start RAW DATA
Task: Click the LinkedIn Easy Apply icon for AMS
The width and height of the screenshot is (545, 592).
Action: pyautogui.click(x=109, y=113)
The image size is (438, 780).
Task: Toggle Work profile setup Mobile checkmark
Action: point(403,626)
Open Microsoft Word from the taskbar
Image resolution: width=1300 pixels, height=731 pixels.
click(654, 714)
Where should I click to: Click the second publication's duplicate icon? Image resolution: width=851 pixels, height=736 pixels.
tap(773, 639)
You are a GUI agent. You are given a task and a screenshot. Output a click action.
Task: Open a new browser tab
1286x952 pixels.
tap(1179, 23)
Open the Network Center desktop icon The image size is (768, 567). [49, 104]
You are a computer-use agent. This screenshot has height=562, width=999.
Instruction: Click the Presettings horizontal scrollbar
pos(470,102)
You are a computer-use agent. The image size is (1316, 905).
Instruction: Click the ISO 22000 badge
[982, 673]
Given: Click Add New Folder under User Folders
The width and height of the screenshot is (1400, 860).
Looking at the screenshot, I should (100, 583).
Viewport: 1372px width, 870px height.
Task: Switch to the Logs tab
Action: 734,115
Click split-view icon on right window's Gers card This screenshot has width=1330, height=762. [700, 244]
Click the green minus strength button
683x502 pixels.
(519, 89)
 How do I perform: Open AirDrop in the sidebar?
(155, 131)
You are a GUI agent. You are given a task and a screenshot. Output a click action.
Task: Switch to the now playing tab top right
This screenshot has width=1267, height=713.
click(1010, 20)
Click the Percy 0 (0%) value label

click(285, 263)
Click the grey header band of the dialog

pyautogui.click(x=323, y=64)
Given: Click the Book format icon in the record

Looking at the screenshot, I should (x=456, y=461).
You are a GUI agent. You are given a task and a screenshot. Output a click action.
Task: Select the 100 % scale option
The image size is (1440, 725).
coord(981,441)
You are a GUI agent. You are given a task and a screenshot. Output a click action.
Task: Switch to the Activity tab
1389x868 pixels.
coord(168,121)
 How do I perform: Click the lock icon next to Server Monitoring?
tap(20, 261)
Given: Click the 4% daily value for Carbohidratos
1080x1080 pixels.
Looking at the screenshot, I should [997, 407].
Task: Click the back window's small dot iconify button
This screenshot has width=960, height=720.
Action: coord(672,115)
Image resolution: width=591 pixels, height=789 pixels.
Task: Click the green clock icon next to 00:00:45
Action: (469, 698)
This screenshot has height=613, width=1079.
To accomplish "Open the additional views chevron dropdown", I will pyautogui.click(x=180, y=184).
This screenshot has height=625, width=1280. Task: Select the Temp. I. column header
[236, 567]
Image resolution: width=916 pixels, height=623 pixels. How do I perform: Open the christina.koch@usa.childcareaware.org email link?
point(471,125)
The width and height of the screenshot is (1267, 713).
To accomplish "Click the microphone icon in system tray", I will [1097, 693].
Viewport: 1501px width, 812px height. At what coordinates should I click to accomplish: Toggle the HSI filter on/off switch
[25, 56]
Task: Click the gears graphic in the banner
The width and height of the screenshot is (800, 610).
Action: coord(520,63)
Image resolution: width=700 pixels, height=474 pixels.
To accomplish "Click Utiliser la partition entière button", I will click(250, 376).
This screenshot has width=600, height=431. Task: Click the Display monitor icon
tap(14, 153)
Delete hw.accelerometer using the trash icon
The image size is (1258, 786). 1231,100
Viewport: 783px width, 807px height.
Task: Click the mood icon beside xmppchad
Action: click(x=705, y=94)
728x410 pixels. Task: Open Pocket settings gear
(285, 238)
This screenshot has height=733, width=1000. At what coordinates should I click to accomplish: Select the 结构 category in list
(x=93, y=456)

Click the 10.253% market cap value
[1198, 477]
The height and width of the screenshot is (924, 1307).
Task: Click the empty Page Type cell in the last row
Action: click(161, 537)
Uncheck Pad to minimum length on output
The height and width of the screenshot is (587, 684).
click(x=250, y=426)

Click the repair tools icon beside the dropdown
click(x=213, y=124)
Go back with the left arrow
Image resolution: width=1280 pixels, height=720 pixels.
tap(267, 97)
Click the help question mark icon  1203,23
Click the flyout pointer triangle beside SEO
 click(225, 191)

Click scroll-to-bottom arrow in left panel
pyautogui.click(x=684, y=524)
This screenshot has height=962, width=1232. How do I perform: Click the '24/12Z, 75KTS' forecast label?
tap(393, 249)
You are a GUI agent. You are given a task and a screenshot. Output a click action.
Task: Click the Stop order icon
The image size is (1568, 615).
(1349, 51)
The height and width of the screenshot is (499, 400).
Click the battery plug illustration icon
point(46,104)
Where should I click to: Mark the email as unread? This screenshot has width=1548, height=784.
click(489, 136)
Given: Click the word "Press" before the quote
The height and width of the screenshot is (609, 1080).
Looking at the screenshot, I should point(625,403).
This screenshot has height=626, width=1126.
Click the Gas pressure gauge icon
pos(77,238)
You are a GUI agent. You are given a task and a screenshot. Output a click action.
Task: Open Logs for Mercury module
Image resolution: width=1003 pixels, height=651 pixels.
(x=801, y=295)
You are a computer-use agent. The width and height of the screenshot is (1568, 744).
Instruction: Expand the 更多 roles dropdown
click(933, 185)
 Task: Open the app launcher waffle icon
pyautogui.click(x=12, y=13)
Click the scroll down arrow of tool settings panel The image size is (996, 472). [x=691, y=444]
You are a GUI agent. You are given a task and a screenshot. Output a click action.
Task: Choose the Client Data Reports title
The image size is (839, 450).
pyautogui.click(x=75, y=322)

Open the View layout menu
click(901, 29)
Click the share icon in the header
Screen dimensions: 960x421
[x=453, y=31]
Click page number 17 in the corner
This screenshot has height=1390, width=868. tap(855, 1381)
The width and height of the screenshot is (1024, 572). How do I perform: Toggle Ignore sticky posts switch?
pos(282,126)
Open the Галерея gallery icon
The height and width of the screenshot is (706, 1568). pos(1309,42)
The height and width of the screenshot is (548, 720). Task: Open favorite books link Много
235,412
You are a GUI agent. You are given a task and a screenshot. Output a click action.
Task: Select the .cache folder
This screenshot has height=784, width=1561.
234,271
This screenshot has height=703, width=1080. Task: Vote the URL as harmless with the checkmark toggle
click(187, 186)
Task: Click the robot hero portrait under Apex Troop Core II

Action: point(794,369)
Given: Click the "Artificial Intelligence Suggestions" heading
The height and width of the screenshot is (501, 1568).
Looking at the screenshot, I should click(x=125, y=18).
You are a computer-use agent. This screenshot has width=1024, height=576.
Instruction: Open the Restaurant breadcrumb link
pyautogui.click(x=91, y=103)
end RAW DATA
> **TASK STATEMENT**:
Return all of the records above line for line, without changing a single character.

> **CORRECT RESPONSE**:
Task: Click the LinkedIn Easy Apply icon for AMS
The width and height of the screenshot is (545, 592).
Action: pyautogui.click(x=109, y=113)
The image size is (438, 780).
Task: Toggle Work profile setup Mobile checkmark
Action: point(403,626)
Open Microsoft Word from the taskbar
Image resolution: width=1300 pixels, height=731 pixels.
click(654, 714)
Where should I click to: Click the second publication's duplicate icon? Image resolution: width=851 pixels, height=736 pixels.
tap(773, 639)
You are a GUI agent. You are given a task and a screenshot. Output a click action.
Task: Open a new browser tab
1286x952 pixels.
tap(1179, 23)
Open the Network Center desktop icon The image size is (768, 567). [49, 104]
You are a computer-use agent. This screenshot has height=562, width=999.
Instruction: Click the Presettings horizontal scrollbar
pos(470,102)
You are a computer-use agent. The image size is (1316, 905).
Instruction: Click the ISO 22000 badge
[982, 673]
Given: Click Add New Folder under User Folders
The width and height of the screenshot is (1400, 860).
Looking at the screenshot, I should (100, 583).
Viewport: 1372px width, 870px height.
Task: Switch to the Logs tab
Action: 734,115
Click split-view icon on right window's Gers card This screenshot has width=1330, height=762. [700, 244]
Click the green minus strength button
683x502 pixels.
(519, 89)
 How do I perform: Open AirDrop in the sidebar?
(155, 131)
You are a GUI agent. You are given a task and a screenshot. Output a click action.
Task: Switch to the now playing tab top right
This screenshot has width=1267, height=713.
click(1010, 20)
Click the Percy 0 (0%) value label

click(285, 263)
Click the grey header band of the dialog

pyautogui.click(x=323, y=64)
Given: Click the Book format icon in the record

Looking at the screenshot, I should (x=456, y=461).
You are a GUI agent. You are given a task and a screenshot. Output a click action.
Task: Select the 100 % scale option
The image size is (1440, 725).
coord(981,441)
You are a GUI agent. You are given a task and a screenshot. Output a click action.
Task: Switch to the Activity tab
1389x868 pixels.
coord(168,121)
 How do I perform: Click the lock icon next to Server Monitoring?
tap(20, 261)
Given: Click the 4% daily value for Carbohidratos
1080x1080 pixels.
Looking at the screenshot, I should [997, 407].
Task: Click the back window's small dot iconify button
This screenshot has width=960, height=720.
Action: coord(672,115)
Image resolution: width=591 pixels, height=789 pixels.
Task: Click the green clock icon next to 00:00:45
Action: (469, 698)
This screenshot has height=613, width=1079.
To accomplish "Open the additional views chevron dropdown", I will pyautogui.click(x=180, y=184).
This screenshot has height=625, width=1280. Task: Select the Temp. I. column header
[236, 567]
Image resolution: width=916 pixels, height=623 pixels. How do I perform: Open the christina.koch@usa.childcareaware.org email link?
point(471,125)
The width and height of the screenshot is (1267, 713).
To accomplish "Click the microphone icon in system tray", I will [1097, 693].
Viewport: 1501px width, 812px height. At what coordinates should I click to accomplish: Toggle the HSI filter on/off switch
[25, 56]
Task: Click the gears graphic in the banner
The width and height of the screenshot is (800, 610).
Action: coord(520,63)
Image resolution: width=700 pixels, height=474 pixels.
To accomplish "Click Utiliser la partition entière button", I will click(250, 376).
This screenshot has width=600, height=431. Task: Click the Display monitor icon
tap(14, 153)
Delete hw.accelerometer using the trash icon
The image size is (1258, 786). 1231,100
Viewport: 783px width, 807px height.
Task: Click the mood icon beside xmppchad
Action: click(x=705, y=94)
728x410 pixels. Task: Open Pocket settings gear
(285, 238)
This screenshot has height=733, width=1000. At what coordinates should I click to accomplish: Select the 结构 category in list
(x=93, y=456)

Click the 10.253% market cap value
[1198, 477]
The height and width of the screenshot is (924, 1307).
Task: Click the empty Page Type cell in the last row
Action: click(161, 537)
Uncheck Pad to minimum length on output
The height and width of the screenshot is (587, 684).
click(x=250, y=426)

Click the repair tools icon beside the dropdown
click(x=213, y=124)
Go back with the left arrow
Image resolution: width=1280 pixels, height=720 pixels.
tap(267, 97)
Click the help question mark icon  1203,23
Click the flyout pointer triangle beside SEO
 click(225, 191)

Click scroll-to-bottom arrow in left panel
pyautogui.click(x=684, y=524)
This screenshot has height=962, width=1232. How do I perform: Click the '24/12Z, 75KTS' forecast label?
tap(393, 249)
You are a GUI agent. You are given a task and a screenshot. Output a click action.
Task: Click the Stop order icon
The image size is (1568, 615).
(1349, 51)
The height and width of the screenshot is (499, 400).
Click the battery plug illustration icon
point(46,104)
Where should I click to: Mark the email as unread? This screenshot has width=1548, height=784.
click(489, 136)
Given: Click the word "Press" before the quote
The height and width of the screenshot is (609, 1080).
Looking at the screenshot, I should point(625,403).
This screenshot has height=626, width=1126.
Click the Gas pressure gauge icon
pos(77,238)
You are a GUI agent. You are given a task and a screenshot. Output a click action.
Task: Open Logs for Mercury module
Image resolution: width=1003 pixels, height=651 pixels.
(x=801, y=295)
You are a computer-use agent. The width and height of the screenshot is (1568, 744).
Instruction: Expand the 更多 roles dropdown
click(933, 185)
 Task: Open the app launcher waffle icon
pyautogui.click(x=12, y=13)
Click the scroll down arrow of tool settings panel The image size is (996, 472). [x=691, y=444]
You are a GUI agent. You are given a task and a screenshot. Output a click action.
Task: Choose the Client Data Reports title
The image size is (839, 450).
pyautogui.click(x=75, y=322)

Open the View layout menu
click(901, 29)
Click the share icon in the header
Screen dimensions: 960x421
[x=453, y=31]
Click page number 17 in the corner
This screenshot has height=1390, width=868. tap(855, 1381)
The width and height of the screenshot is (1024, 572). How do I perform: Toggle Ignore sticky posts switch?
pos(282,126)
Open the Галерея gallery icon
The height and width of the screenshot is (706, 1568). pos(1309,42)
The height and width of the screenshot is (548, 720). Task: Open favorite books link Много
235,412
You are a GUI agent. You are given a task and a screenshot. Output a click action.
Task: Select the .cache folder
This screenshot has height=784, width=1561.
234,271
This screenshot has height=703, width=1080. Task: Vote the URL as harmless with the checkmark toggle
click(187, 186)
Task: Click the robot hero portrait under Apex Troop Core II

Action: point(794,369)
Given: Click the "Artificial Intelligence Suggestions" heading
The height and width of the screenshot is (501, 1568).
Looking at the screenshot, I should click(x=125, y=18).
You are a computer-use agent. This screenshot has width=1024, height=576.
Instruction: Open the Restaurant breadcrumb link
pyautogui.click(x=91, y=103)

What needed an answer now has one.